Re: [PATCH] Respect mempolicy when calculating surplus huge pages.

From: Joshua Hahn

Date: Tue Jun 02 2026 - 11:26:25 EST

On Wed, 27 May 2026 16:48:46 -0600 Charles Haithcock <chaithco@xxxxxxxxxx> wrote:

> Presently, when calculating how many huge pages are needed when
> reserving surplus huge pages, the global count of free huge pages
> are used. When reserving with a mempolicy, the global count of free huge
> pages is used even if some/all of those free huge pages are on numa
> nodes outside of the mempolicy. Fix it so free huge pages only on nodes
> within the mempolicy are considered.

Hello Charles, thank you for the patch!

I just wanted to add that it seems like this is a known issue. From the
comment in hugetlb_acct_memory (the only caller of gather_surplus_pages)
we have the following comment block:

/*
* When cpuset is configured, it breaks the strict hugetlb page
* reservation as the accounting is done on a global variable.
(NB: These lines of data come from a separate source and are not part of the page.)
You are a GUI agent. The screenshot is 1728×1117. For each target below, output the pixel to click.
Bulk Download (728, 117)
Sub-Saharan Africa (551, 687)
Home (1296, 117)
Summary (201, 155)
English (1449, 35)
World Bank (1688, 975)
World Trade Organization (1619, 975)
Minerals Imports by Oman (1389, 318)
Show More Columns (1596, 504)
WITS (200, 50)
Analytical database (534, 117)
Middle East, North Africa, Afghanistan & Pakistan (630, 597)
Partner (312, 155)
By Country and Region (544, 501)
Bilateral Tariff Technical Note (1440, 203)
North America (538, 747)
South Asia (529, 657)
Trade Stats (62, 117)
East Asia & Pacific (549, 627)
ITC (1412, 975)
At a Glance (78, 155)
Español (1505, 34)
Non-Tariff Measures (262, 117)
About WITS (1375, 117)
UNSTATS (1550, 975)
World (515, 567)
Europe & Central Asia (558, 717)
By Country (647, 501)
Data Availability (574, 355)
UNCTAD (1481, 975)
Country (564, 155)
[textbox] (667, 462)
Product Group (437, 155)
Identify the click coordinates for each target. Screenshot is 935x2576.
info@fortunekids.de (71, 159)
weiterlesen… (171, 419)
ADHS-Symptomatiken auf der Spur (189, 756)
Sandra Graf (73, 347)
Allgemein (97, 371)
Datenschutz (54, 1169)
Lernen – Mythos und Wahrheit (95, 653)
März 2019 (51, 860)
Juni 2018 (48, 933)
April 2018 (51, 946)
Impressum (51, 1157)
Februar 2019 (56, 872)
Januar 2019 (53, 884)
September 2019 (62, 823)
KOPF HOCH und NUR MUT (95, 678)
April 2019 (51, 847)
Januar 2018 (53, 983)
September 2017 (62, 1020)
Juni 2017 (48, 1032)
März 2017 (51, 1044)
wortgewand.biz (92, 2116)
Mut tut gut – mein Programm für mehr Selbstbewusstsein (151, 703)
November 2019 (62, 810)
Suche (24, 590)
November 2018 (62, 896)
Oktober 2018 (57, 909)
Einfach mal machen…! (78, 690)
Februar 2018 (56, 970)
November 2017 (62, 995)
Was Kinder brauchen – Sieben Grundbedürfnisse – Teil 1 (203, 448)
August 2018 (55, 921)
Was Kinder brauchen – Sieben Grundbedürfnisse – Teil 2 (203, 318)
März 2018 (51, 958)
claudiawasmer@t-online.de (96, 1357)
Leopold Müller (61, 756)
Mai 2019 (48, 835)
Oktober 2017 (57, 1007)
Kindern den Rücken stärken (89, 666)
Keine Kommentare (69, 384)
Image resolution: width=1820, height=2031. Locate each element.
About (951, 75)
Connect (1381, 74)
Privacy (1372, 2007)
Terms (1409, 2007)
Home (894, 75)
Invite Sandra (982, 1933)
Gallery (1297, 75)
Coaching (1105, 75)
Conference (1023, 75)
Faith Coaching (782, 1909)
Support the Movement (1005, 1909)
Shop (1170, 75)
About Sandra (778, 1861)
Such
* reservation is completely rubbish in the presence of cpuset because
* the reservation is not checked against page availability for the
* current cpuset. Application can still potentially OOM'ed by kernel
* with lack of free htlb page in cpuset that the task is in.
* Attempt to enforce strict accounting with cpuset is almost
* impossible (or too ugly) because cpuset is too fluid that
* task or memory node can be dynamically moved between cpusets.
*
* The change of semantics for shared hugetlb mapping with cpuset is
* undesirable. However, in order to preserve some of the semantics,
* we fall back to check against current free page availability as
* a best attempt and hopefully to minimize the impact of changing
* semantics that cpuset has.
*
* Apart from cpuset, we also have memory policy mechanism that
* also determines from which node the kernel will allocate memory
* in a NUMA system. So similar to cpuset, we also should consider
* the memory policy of the current task. Similar to the description
* above.

So it would appear that getting an exact number of pages to allocate,
and ensure that there are no changes with the reservation or which nodes
those reservations actually go to is a lot more difficult. But I think
we can do a bit better.

FWIW, I think over-allocating is actually not fatal (although overallocating
by a lot is obviously not desirable) since we free all the unused hugetlb
pages at the end of gather_surplus_pages. I wonder if an approach like this
could work:

@@ -2260,7 +2277,8 @@ static int gather_surplus_pages(struct hstate *h, long delta)
alloc_nodemask = cpuset_current_mems_allowed;

lockdep_assert_held(&hugetlb_lock);
- needed = (h->resv_huge_pages + delta) - h->free_huge_pages;
+ needed = max(delta - allowed_mems_nr(h),
+ (h->resv_huge_pages + delta) - h->free_huge_pages);
if (needed <= 0) {
h->resv_huge_pages += delta;
return 0;
@@ -2294,8 +2312,8 @@ static int gather_surplus_pages(struct hstate *h, long delta)
* because either resv_huge_pages or free_huge_pages may have changed.
*/
spin_lock_irq(&hugetlb_lock);
- needed = (h->resv_huge_pages + delta) -
- (h->free_huge_pages + allocated);
+ needed = max((h->resv_huge_pages + delta) - h->free_huge_pages,
+ delta - allowed_mems_nr(h)) - allocated;
if (needed > 0) {
if (alloc_ok)
goto retry;

So we compare the mempolicy-perspective "needed" and compare it to the
global "needed" and take whatever. Since we are taking a max it should
only ever make it more likely to actually succeed with the mempolicy-bound
hugetlb page usage, even though we still can't make guarantees since
a free page on our node may be taken by a different reservation later.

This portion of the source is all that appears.